米国政府は、1996年通信法(1996 Telecommunications Act)によって、毎年20億ドルを投じて全米の学校と図書館からインターネットにアクセスできる態勢を整備することを決定しました。その結果、米国各地の学校でインターネットの導入が急速に進んでいます。CRITO(Center for Research on Information, Technology, and Organizations)によると、全米の小学校から高校までの約90パーセントが何らかの形でインターネットにアクセスできる環境にあります。98年には、全米の学校で合計860万台のコンピュータが保有されており、生徒6人に対して1台の割合でコンピュータが普及した計算になります。

インターネットにアクセスするためのツールを獲得した学校では、これらを教育や課外活動にどう生かしていくかが次の課題となっています。上手に活用すれば無限の可能性をもたらす一方で、使い方を誤れば有害にもなるインターネットの強力さを、教師も親もよく理解しており、有効な指針を求めているのです。


(2)今回紹介する「急成長市場取り込み」の事例

FamilyEducation Network:
http://familyeducation.com/

米調査会社のMedia Metrix社は、98年11月から99年6月の期間、児童教育に関連するウェブサイトの中で、もっとも成長が著しかった企業として、FamilyEducation.comを選出しました。同社のサイトを訪れたユーザー実数の伸び率は65パーセントにもなり、Ivillage (41%)やWomen.com (27%)など、類似サイトを大きく引き離す飛躍的な伸びとなっています。

このサイトは、先にも触れた政府主導による学校と図書館のインターネット化の流れ(自社にプラスとなる外的要因)を良く掴み、同サイトが対象とする親・教育関係者・学校がどのような情報・サービスを欲しているかを理解し、ビジネスを通して社会貢献を行いたいという姿勢を積極的に示すことで、急成長市場を巧みに取り込んでいます。

それでは、同サイトの成功の秘密を見ていきましょう。


1.  トレンドとターゲットの把握

インターネットビジネスのプランを検討する段階において、対象とするインターネットユーザーの絞り込みが十分にできていない企業が多く存在します。
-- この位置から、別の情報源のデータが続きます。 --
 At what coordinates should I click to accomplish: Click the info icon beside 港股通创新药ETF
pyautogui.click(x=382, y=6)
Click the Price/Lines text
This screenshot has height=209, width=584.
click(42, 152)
ユーザーから長く支持されるサイトを構築するためには、自社を取巻く環境の変化を含め、刻々と変わるユーザーニーズを的確に把握し、そのニーズに十分対処するコンテンツを提供することが必要です。FamilyEducation.comの場合、教育とインターネットに関する各種の調査結果を参考に、提供すべきコンテンツやサービス内容を検討しました。以下は、その一例です。

●教師の75.9パーセントが、授業にインターネットを取り入れている。
●教師の50パーセントが、「インターネットを活用したリサーチで教え方が変化する」と回答している。
●教師の92.7パーセントが、「生徒がインターネットを利用したリサーチを行っている」と回答している。
出典:Quality Education Data社


2.  的確で十分な情報

上記のような実態を踏まえ、同サイトでは、変わりつつある教育方法などについて教師に情報提供を行うコーナーを設けています。さらに、親向けのコーナーとして、小児科医や心理学者などの専門家からアドバイスが受けられる場も設け、サイトの新鮮さを保っています。すでに、同サイトが提供する情報量は1万ページを超えていますが、これらは、しっかりとターゲットされたユーザー毎にわかりやすく整理されています。このように、豊富で有益な情報を発信することで、「教育関連情報が欲しければ、FamilyEducation.com」という定評を作り出しているのです。


3.  無料サービス: School webCreate

インターネットで情報交換することが当たり前になりつつある米国では、学校においても、単にインターネットから情報を集めるだけでなく、自らサイトを構築し、情報発信を行いたいというニーズが高くなっています。この動きを敏感にとらえたのが、FamilyEducation.comの新しいサービス、「School webCreate」です。

これは、学校向けに無料で専用サイトのスペースを提供するホスティング・サービスで、サイト構築の経験がない学校関係者でも簡単に作成・公開ができるさまざまな機能を盛り込んでいます。各校のサイトには、FamilyEducation.comサイトへのリンクがプラスされ、訪問者への便宜を図ると同時に、FamilyEducation.comのユーザー層拡大に結びつけようという仕組みです。このように、ターゲットが必要とするサービスを無料で提供し、一気に市場を押さえるというビジネスモデルの構築は、急成長市場を獲得するための有効な手段の一つです。これまでに、全米400校以上の学校が、このサービスを利用してサイトを立ち上げています。


4.  広範な提携戦略

FamilyEducation.comがリンクしているのは、学校だけではありません。同社は、PTA組織などの教育関連団体とも積極的に提携しています。インターネットの世界は、先行有利です。このことをよく認識しているFamilyEducation.comでは、教育関連団体でもインターネット活用ニーズが高まっていることに注目し、「Community webCreate」という無料の姉妹サービスも開始しています。このサービスを通して、教育現場をとりまくさまざまな関連団体との結びつきを強め、自社の知名度を高めることに役立てています。


今回ご紹介したFamilyEducation.comのように、急成長市場の実態を的確に把握し、その市場のシェア獲得を確実に広告収益に結び付けるビジネスモデルを築き上げることは、意外にむずかしいものです。有望な市場をタイミング良く見つけ出し、ターゲット層の実情やニーズを理解し、それらに合わせた的確なサービスを提供することで、自社サイトに多くのユーザーを誘導する仕組み作りが必要となるのです。この流れは、これから広告収益を柱とするインターネット・ビジネスの創出をめざす企業にとって、必ずクリアすべき課題になるはずです。今回のニュースレターを参考に、確実に収益を上げられるサイト作りの戦略を再検討してください。